The whole process might take a second or two. It’s fast enough that you could imagine revisiting the decision to have a flyctl agent; with a little bit of caching, you could just make new WireGuard peers whenever you need them, and we could garbage collect the old ones.

There Is A More Ominous Problem I Don’t Like Talking About

The remote builds, they’re way better. You can stick flyctl in your Github actions for CI and it’ll work.

But I have a nagging feeling it can’t be working perfectly for everybody, because it involves running WireGuard, and, as you may already know, WireGuard doesn’t run over 443/tcp.

If you’re on a corporate network with a proxy firewall, or on a janky VPN, or some random CI VM, 51820/udp might be blocked. In fact, for all we know, all UDP might be blocked. I’ve tried telling Kurt “that’s their problem”, but I haven’t won the argument.

There is, in the Github project for flyctl, a branch that addresses this problem. Our WireGuard gateways all run a program called wgtcpd. It is as elegant as it is easy to pronounce. It runs an HTTPS server (with a self-signed certificate, natch!) with a single endpoint that upgrades to WebSockets and proxies WireGuard. The flyctl tcp-proxy branch will run WireGuard over that, instead of UDP.

I’m here to tell you that for all the nattering about how problematic UDP-only WireGuard is, it turns out not to involve a lot of code to fix; the WebSockets protocol for this is just “send a length, then send a packet, read a length, then read a packet”.

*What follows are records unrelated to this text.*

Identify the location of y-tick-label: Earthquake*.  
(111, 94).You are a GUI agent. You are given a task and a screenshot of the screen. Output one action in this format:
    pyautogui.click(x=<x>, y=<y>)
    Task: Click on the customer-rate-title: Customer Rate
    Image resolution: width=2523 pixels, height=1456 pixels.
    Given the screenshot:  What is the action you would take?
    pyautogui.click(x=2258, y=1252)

I originally called DERP “WebRTC” and Tailscale took offense, saying that the proper term would be “not-WebRTC not-ICE not-TURN but-kinda-similarish DERP NAT Traversal thingy”.

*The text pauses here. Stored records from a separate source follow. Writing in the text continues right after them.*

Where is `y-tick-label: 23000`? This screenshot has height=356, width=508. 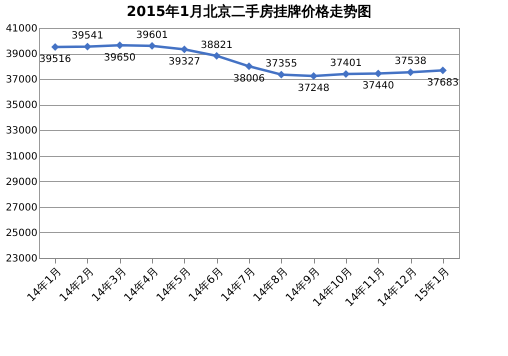
y-tick-label: 23000 is located at coordinates (22, 259).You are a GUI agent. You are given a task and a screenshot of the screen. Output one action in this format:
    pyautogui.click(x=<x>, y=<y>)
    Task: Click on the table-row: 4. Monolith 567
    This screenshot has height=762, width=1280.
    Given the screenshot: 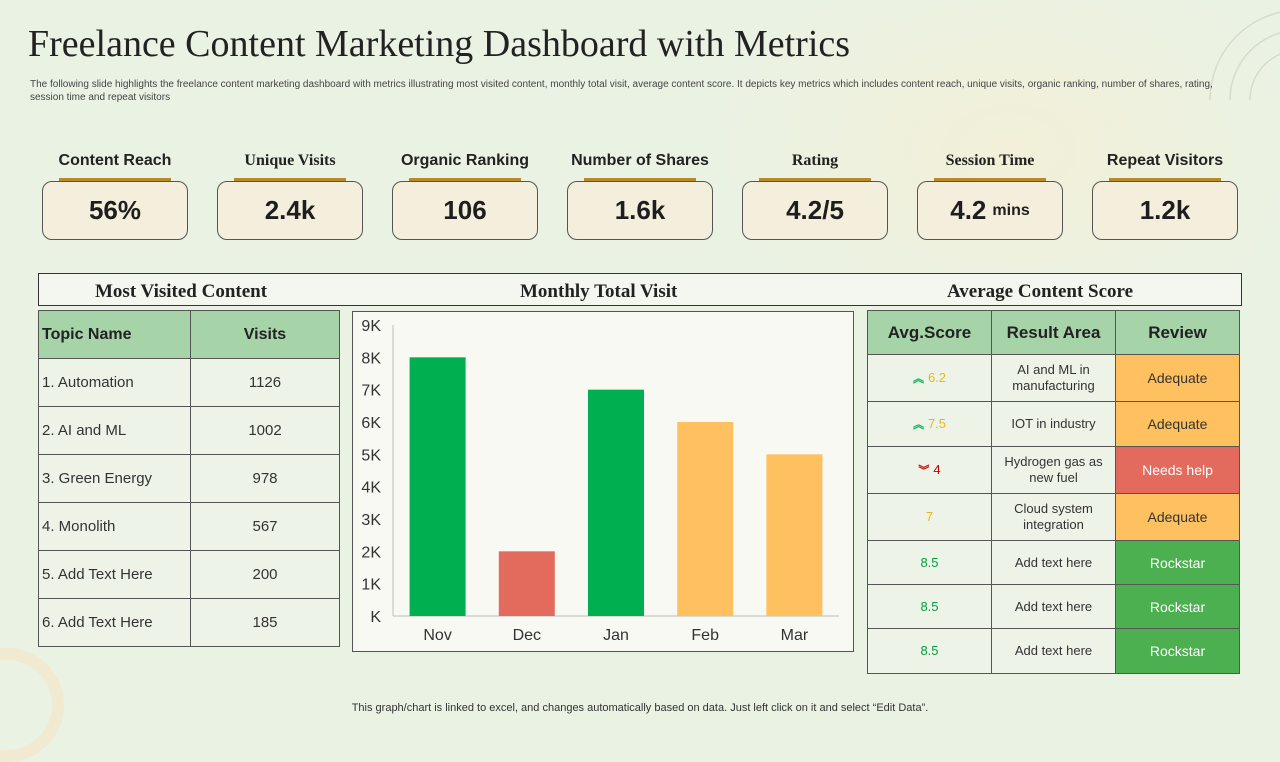 What is the action you would take?
    pyautogui.click(x=189, y=526)
    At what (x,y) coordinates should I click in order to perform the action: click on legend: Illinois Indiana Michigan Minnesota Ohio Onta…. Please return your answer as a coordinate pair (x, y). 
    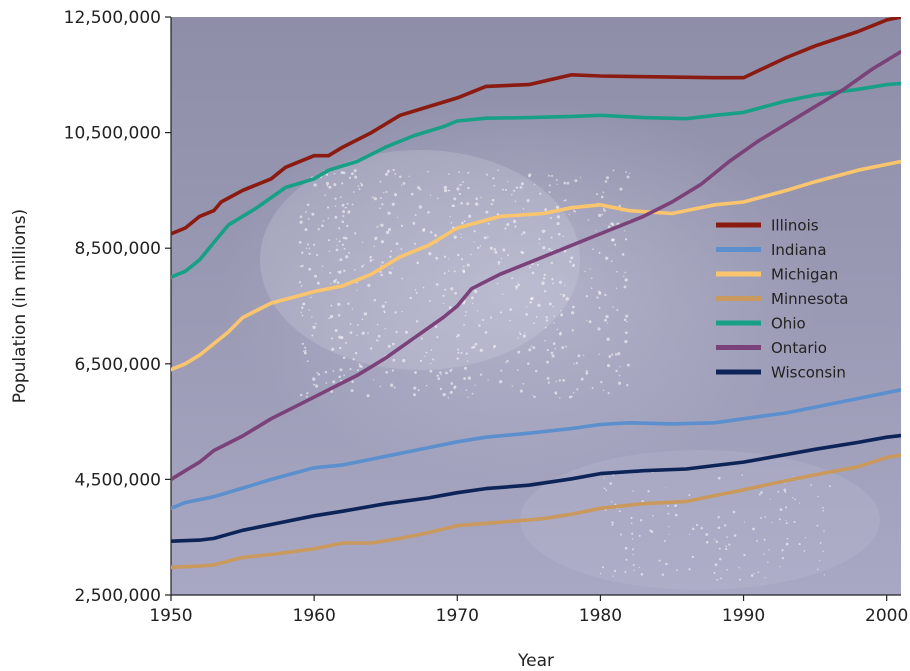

We could do something even more clever here; for instance, our friends/archnemeses at Tailscale run a global network of something they call “DERP”, which is part of their NAT-traversal proxy system; we could have our gateways connect to their DERP servers and register our public keys, and then you’d be able to connect to the same DERP servers and talk to us, and that seems like a fun project because there’s apparently nothing they can do to stop us.

But we’re still in denial about this problem and waiting for it to smack us in the face; we haven’t even merged the WebSockets branch of flyctl, because maybe it’s just not an issue? We only just solved the peer creation lag problem, and we’re waiting for things to even out. But if you needed to, you could run a WebSockets build of flyctl today.

Where This Leaves Us

I’ve painted a picture here, and you might infer from it that I regret user-mode WireGuard and TCP/IP. But the truth is, I love it very much; it is one of those Fly.io architectural features that makes me happy to work here. I’d say that for the first half of 2021, it probably wasn’t paying its way in complexity and operational cost, but that it’s opened up a bunch of possibilities for us that will let us build other bananas features without having to change anything in our prod infrastructure.

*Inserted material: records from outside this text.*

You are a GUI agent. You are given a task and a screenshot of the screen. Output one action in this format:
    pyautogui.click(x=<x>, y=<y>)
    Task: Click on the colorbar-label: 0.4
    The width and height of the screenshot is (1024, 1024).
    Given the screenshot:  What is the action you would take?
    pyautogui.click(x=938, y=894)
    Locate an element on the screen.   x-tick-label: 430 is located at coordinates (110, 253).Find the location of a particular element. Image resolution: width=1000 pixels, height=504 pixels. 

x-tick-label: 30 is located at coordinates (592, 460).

There’s a fun side to flyctl WireGuard. For instance, it has its own dig command, which talks directly to our private .internal nameservers. What’s that, you say? The same feature would be a couple dozen lines of Ruby in a GraphQL API? Shut up!

Or, how about this: you can ping things now. Ping! Of all things! You can flyctl ping my-app.internal and we’ll ping each instance of my-app for you. I know how much you love pinging things. And what’s the fun of using a hosting platform if you don’t get to pilot Howl’s Moving Castle Of Weird Network Engineering to check the latency on your app instances?

Also, I blame Jason Donenfeld and Ben Burkert for all of this.

As I said at the top, this is one of those posts that isn’t trying to sell Fly.io, but just provide a somewhat honest accounting of the experience of building it, and a peek into the way we think about stuff. Having said all that: you should take Fly.io for a spin, because when flyctl ssh console is working — and it’s working pretty much all the time now — it is slick as hell.